Devenir simple, c'est entretenir la complexité. Il est impossible de devenir simple, mais on peut appréhender la complexité avec simplicité.


— Mais comment l'esprit, qui est par définition complexe, pourrait-il envisager le moindre problème avec simplicité ?


Être simple et devenir simple sont deux processus entièrement différents, qui débouchent sur des directions totalement opposées. Ce n'est qu'à partir du moment où cesse le désir de devenir qu'apparaît l'action de l'être. Mais avant d'aller plus loin, peut-on savoir pourquoi vous avez l'intention de devenir simple ? Quelle motivation se cache derrière ce besoin ?


— Je l'ignore. Mais la vie devient de plus en plus compliquée ; les luttes s'intensifient dans une indifférence de plus en plus marquée et une superficialité grandissante. La plupart des gens vivent à la surface des choses et font beaucoup de bruit autour de cela, et ma propre vie n'est pas très profonde non plus. C'est pourquoi je crois qu'il me faut devenir simple.


Au niveau des choses intérieures, ou bien extérieurement?


— Les deux.


La manifestation extérieure de l'austérité - avoir peu d'habits, ne prendre qu'un repas par jour, refuser le confort et ainsi de suite - est-elle signe de simplicité?


— L'austérité extérieure n'est-elle pas nécessaire?


Nous découvrirons en temps voulu la vérité ou la fausseté contenue en cela.

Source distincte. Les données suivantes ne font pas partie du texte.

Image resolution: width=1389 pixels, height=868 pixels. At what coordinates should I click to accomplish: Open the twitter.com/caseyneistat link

Pensez-vous qu'on puisse parler de simplicité lorsque l'esprit est encombré de croyances, de désirs et des contradictions qui y sont jointes, d'envie et du besoin du pouvoir ? S'agit-il de simplicité lorsque l'esprit se préoccupe des progrès qu'il fait au niveau de la vertu ? L'esprit préoccupé est-il un esprit simple ?


— Lorsque vous en parlez ainsi, il devient évident que ce n'est pas le cas. Mais comment nettoyer l'esprit de ses propres accumulations ?

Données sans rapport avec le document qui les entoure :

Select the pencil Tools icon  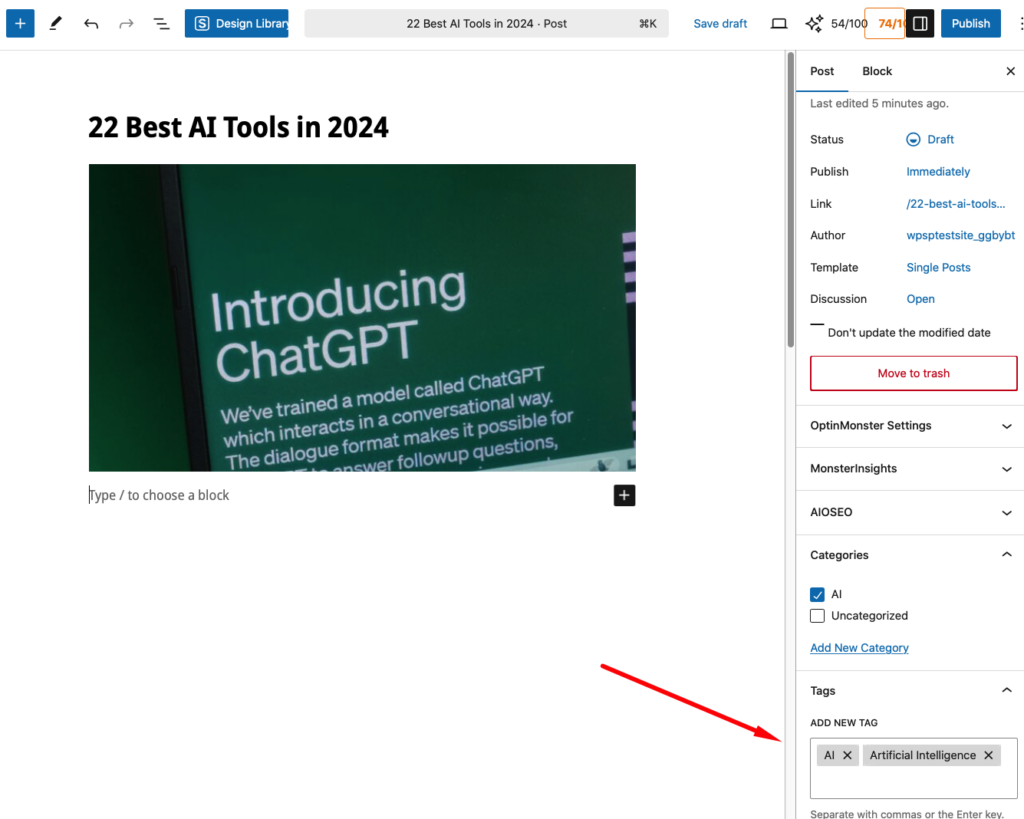coord(56,23)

Nous n'en sommes pas encore là, n'est-ce pas ? Il apparaît que la simplicité n'est pas une question d'expression verbale, et qu'aussi longtemps que l'esprit sera encombré par le savoir, les expériences, les souvenirs, il ne sera pas véritablement simple. Mais qu'est-ce alors que la simplicité ? - Je doute fort de pouvoir en donner une définition exacte. Il est très difficile de rendre ces choses-là par des mots.


Nous ne cherchons pas une définition, n'est-ce pas ? Nous trouverons les mots justes lorsque nous éprouverons le sentiment de la simplicité. Car voyez-vous, l'une de nos difficultés majeures vient du fait que nous essayons de trouver l'expression verbale adéquate sans ressentir la qualité propre, le caractère intérieur de la chose concernée. Nous arrive-t-il jamais de ressentir quelque chose de façon directe ? Ou bien nos impressions sont-elles toujours filtrées par les mots, les concepts et les définitions ? Sommes-nous capables de regarder un arbre, ou la mer, ou le ciel sans for- mer de phrases, sans formuler de remarques ?


— Mais comment éprouve-t-on la qualité ou la nature de la simplicité ?


N'essayez-vous pas de faire obstacle à cette impression en demandant la méthode qui permettra de l'atteindre ? Lorsque vous êtes affamé et qu'on vous présente de la nourriture, vous ne vous demandez pas « comment vais-je manger ? » Vous mangez, un point c'est tout. Le « comment » est toujours une digression hors du réel. Le sentiment de la simplicité n'a rien à voir avec vos opinions, vos déclarations et vos conclusions sur ce sujet.


— Mais l'esprit, dans sa complexité, interpose sans cesse ce qu'il croit savoir de la simplicité.


Ce qui l'empêche d'éprouver le sentiment et de le conserver. Avez-vous jamais essayé de conserver un sentiment ?


— Que voulez-vous dire exactement ?


Vous voulez conserver un sentiment de plaisir, n'est-ce pas ? Après l'avoir goûté, vous voulez le maintenir, vous envisagez de le prolonger et ainsi de suite. Est-il possible de conserver le sentiment que le mot « pureté » représente ?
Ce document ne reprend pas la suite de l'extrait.